▸ **TASK BRIEF**:
Copy every line below word for word, changing nothing.

▸ **RECORDS PROVIDED**:
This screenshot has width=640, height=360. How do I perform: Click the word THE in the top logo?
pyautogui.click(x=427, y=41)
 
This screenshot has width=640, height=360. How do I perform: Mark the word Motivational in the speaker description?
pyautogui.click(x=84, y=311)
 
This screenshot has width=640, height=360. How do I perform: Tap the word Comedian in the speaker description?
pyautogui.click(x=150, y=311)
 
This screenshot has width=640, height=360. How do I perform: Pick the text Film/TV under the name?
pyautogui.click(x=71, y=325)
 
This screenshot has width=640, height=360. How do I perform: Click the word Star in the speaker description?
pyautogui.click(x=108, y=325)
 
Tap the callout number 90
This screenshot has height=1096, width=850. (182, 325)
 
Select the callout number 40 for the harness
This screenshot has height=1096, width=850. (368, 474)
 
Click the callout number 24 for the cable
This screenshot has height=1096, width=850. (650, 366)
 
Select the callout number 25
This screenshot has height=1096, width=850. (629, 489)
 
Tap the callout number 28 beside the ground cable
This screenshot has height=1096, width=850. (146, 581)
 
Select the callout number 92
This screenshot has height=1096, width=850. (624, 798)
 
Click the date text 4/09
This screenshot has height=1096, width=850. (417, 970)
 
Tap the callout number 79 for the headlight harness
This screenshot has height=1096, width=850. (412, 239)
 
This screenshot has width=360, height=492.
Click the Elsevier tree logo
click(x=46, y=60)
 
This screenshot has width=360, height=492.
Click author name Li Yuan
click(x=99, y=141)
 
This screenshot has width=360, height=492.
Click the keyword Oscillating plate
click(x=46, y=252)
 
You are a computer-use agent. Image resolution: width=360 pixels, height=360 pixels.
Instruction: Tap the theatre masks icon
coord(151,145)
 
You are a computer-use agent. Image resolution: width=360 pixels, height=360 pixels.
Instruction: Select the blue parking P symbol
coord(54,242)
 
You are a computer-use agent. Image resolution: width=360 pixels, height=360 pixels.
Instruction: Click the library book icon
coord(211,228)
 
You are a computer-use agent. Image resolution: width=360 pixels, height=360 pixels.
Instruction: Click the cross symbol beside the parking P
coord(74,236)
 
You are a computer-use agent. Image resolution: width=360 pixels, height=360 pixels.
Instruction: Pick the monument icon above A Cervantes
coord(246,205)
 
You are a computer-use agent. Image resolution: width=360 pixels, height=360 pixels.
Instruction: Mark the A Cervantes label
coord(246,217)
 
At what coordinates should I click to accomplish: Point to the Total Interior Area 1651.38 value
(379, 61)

▸ **RIGHT ANSWER**:
This screenshot has width=640, height=360. How do I perform: Click the word THE in the top logo?
pyautogui.click(x=427, y=41)
 
This screenshot has width=640, height=360. How do I perform: Mark the word Motivational in the speaker description?
pyautogui.click(x=84, y=311)
 
This screenshot has width=640, height=360. How do I perform: Tap the word Comedian in the speaker description?
pyautogui.click(x=150, y=311)
 
This screenshot has width=640, height=360. How do I perform: Pick the text Film/TV under the name?
pyautogui.click(x=71, y=325)
 
This screenshot has width=640, height=360. How do I perform: Click the word Star in the speaker description?
pyautogui.click(x=108, y=325)
 
Tap the callout number 90
This screenshot has height=1096, width=850. (182, 325)
 
Select the callout number 40 for the harness
This screenshot has height=1096, width=850. (368, 474)
 
Click the callout number 24 for the cable
This screenshot has height=1096, width=850. (650, 366)
 
Select the callout number 25
This screenshot has height=1096, width=850. (629, 489)
 
Tap the callout number 28 beside the ground cable
This screenshot has height=1096, width=850. (146, 581)
 
Select the callout number 92
This screenshot has height=1096, width=850. (624, 798)
 
Click the date text 4/09
This screenshot has height=1096, width=850. (417, 970)
 
Tap the callout number 79 for the headlight harness
This screenshot has height=1096, width=850. (412, 239)
 
This screenshot has width=360, height=492.
Click the Elsevier tree logo
click(x=46, y=60)
 
This screenshot has width=360, height=492.
Click author name Li Yuan
click(x=99, y=141)
 
This screenshot has width=360, height=492.
Click the keyword Oscillating plate
click(x=46, y=252)
 
You are a computer-use agent. Image resolution: width=360 pixels, height=360 pixels.
Instruction: Tap the theatre masks icon
coord(151,145)
 
You are a computer-use agent. Image resolution: width=360 pixels, height=360 pixels.
Instruction: Select the blue parking P symbol
coord(54,242)
 
You are a computer-use agent. Image resolution: width=360 pixels, height=360 pixels.
Instruction: Click the library book icon
coord(211,228)
 
You are a computer-use agent. Image resolution: width=360 pixels, height=360 pixels.
Instruction: Click the cross symbol beside the parking P
coord(74,236)
 
You are a computer-use agent. Image resolution: width=360 pixels, height=360 pixels.
Instruction: Pick the monument icon above A Cervantes
coord(246,205)
 
You are a computer-use agent. Image resolution: width=360 pixels, height=360 pixels.
Instruction: Mark the A Cervantes label
coord(246,217)
 
At what coordinates should I click to accomplish: Point to the Total Interior Area 1651.38 value
(379, 61)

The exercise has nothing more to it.